Les critiques surgissent surtout en Europe, où les États se trouvent obligés de limiter ce que les entreprises peuvent gagner. Joshua Karton, professeur de droit à l’Université Queen’s spécialisé en arbitrage international, affirme qu’au cours des dernières années, les causes d’arbitrage sont mieux à même de trouver un équilibre entre les intérêts des pays et ceux des investisseurs.
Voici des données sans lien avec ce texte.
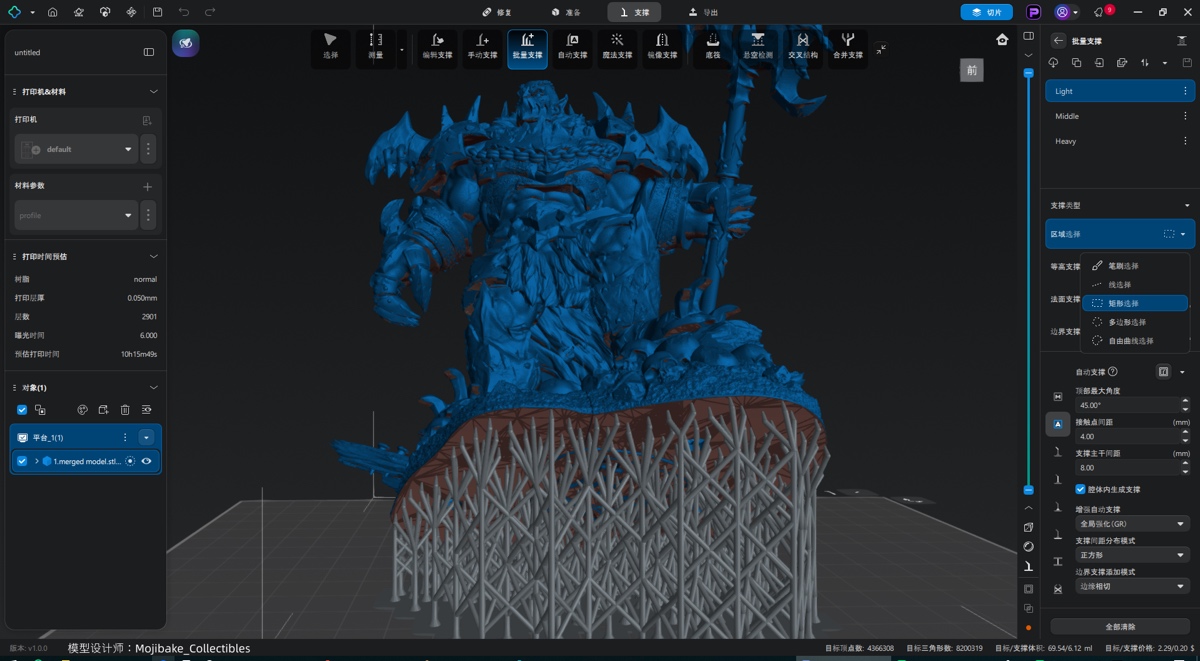Expand the 全局强化(GR) dropdown
Screen dimensions: 1200x661
(1132, 524)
« Je crois que les causes récentes sont moins avantageuses pour les investisseurs », explique-t-il en prenant la cause Rusoro comme une illustration de la tendance générale. Le Venezuela a seulement été reconnu coupable d’avoir exproprié l’entreprise sans avoir dûment payé. Sur toutes les autres allégations de Rusoro, le tribunal arbitral a donné raison au Venezuela. « L’ensemble de la décision insiste sur la nécessité pour les États d’avoir une certaine marge de manoeuvre pour agir dans l’intérêt du public », conclut M. Karton.
Étant donné les coûts extraordinairement élevés des procédures de saisies commerciales, les entreprises ont tendance à miser sur la négociation pour régler un différend.
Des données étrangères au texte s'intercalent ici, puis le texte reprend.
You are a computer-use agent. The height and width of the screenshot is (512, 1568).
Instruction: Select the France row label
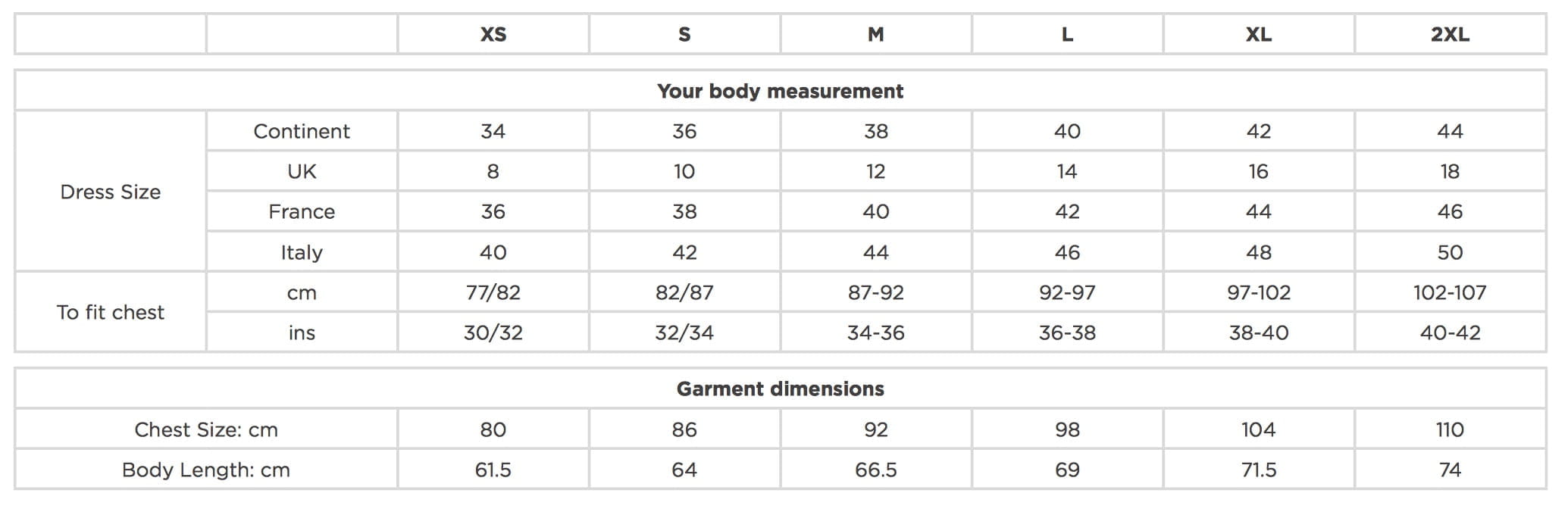[x=302, y=212]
Grant Edey, président-directeur général de Khan Resources, en a fait l’expérience. En 2009, la Mongolie a annulé les permis relatifs au projet d’uranium de Khan à Dornod. Deux ans plus tard – après avoir obtenu auprès d’un tribunal mongol une décision favorable qui n’a pas été honorée – Khan a entrepris un processus d’arbitrage avec la Mongolie à Paris.
Quatre ans plus tard, une décision à hauteur de 100 millions de dollars américains a été rendue en sa faveur, soit moins de la moitié de sa réclamation initiale de 350 millions. « Après toutes les démarches que nous avons dû entreprendre, c’est une source de frustration », regrette M. Edey. Khan a approché ses actionnaires à trois occasions différentes pour recueillir des fonds destinés à financer le règlement du litige. Même après la décision en faveur de l’entreprise, la Mongolie a refusé de payer et essayé d’invalider la décision devant les tribunaux français.
Finalement, en mars, après six tournées de négociations distinctes, la Mongolie a accepté de verser 70 millions de dollars américains à Khan. M. Edey croit que le moment choisi – trois jours avant le congrès 2016 de l’Association canadienne des prospecteurs et entrepreneurs (ACPE) – n’était pas le fruit du hasard. « Ils voulaient encourager l’investissement direct. Ils avaient toutes les raisons de conclure une entente. » À la mi-mai, le solde dû a été réglé.